Ellen closed the tome in her lap with a loud thud and put it in Merrill's hands as she stood quickly and briskly walked away, not sparing a glance for the pair of cackling rogues behind her as she disappeared out of the galley towards the racks. Bethany gave her sister and the pirate a withering look as she rose to follow the younger woman, but the two of them just kept on giggling like a pair of overgrown children-which to Beth, they were.

"You're both well past thirty summers, and act like a pair of kids," Bethany said, shaking her head at them. "She's seven years younger than I, and more mature than the two of you combined," she finished factually as she passed them, getting nothing but a middle finger from a still laughing Isabela and a tongue stuck in her direction from her older sister.

"Well past thirty- you hear that, Bela? Thirty-four is well past, so you may as well be forty, eh?" Hawke tittered, shaking her head at Bethany's retreating figure.

"Thirty-seven and damn surprised I made it!" Isabela called after Bethany as she turned the corner.

Merrill watched the mirth fade from both of her dear friends, and a sort of horror settle on both faces as they realized the truth of Bethany's words. "I've got but three years until forty," Isabela breathed to Hawke, who looked as if she were in line with the sudden awareness that they were mortal.

"The brat wasn't lying. We are getting older," Hawke said, looking over at her lover with a furrowed brow. "But you're right, too. With our old lifestyle being what it was, I'm seriously surprised to be alive."

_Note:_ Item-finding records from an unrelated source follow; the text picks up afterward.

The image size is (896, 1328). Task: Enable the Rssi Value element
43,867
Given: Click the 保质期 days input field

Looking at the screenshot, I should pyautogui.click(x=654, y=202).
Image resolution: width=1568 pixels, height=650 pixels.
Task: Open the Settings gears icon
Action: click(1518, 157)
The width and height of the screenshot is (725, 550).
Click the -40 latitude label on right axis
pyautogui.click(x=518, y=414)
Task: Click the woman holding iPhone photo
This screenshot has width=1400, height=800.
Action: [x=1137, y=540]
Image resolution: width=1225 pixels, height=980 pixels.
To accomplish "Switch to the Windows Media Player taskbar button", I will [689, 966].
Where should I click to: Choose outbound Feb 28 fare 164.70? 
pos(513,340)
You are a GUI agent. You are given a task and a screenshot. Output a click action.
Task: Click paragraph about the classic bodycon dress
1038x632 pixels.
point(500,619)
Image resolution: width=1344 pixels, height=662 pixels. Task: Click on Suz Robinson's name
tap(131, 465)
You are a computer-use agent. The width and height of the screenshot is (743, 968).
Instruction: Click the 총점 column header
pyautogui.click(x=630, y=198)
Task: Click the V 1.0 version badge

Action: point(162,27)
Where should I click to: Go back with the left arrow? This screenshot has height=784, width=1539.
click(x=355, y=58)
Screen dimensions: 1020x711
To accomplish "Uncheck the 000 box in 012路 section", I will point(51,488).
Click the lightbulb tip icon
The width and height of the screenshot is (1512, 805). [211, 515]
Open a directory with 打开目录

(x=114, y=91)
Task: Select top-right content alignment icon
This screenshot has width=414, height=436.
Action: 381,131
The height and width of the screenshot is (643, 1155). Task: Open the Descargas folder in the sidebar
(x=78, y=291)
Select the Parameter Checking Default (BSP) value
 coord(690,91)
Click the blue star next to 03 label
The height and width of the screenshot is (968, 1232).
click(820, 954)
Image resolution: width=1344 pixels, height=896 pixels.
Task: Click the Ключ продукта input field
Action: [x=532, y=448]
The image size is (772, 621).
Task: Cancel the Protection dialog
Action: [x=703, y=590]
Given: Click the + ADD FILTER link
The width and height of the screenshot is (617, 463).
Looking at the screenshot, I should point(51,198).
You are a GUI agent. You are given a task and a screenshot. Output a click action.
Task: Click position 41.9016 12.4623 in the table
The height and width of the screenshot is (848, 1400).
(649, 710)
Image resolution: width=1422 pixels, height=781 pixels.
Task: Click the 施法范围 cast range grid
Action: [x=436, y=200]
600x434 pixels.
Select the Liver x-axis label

"This makes me want to drink. Can we just drink? And maybe fuck? Because to hell with this granny feeling I've got right now," Isabela said, pushing her chair back from the table and grabbing Hawke by the wrist.

"You always want to drink and do… that," Merrill pointed out, and Isabela paused.

"Damn, Kitten, right as always," she chuckled, shaking her head at herself. "Well, shall we see to our quarters?"

Hawke had no choice but to follow, shaking her head at Merrill, who waved goodbye to them with a merry smile before opening the book and continuing to read it alone.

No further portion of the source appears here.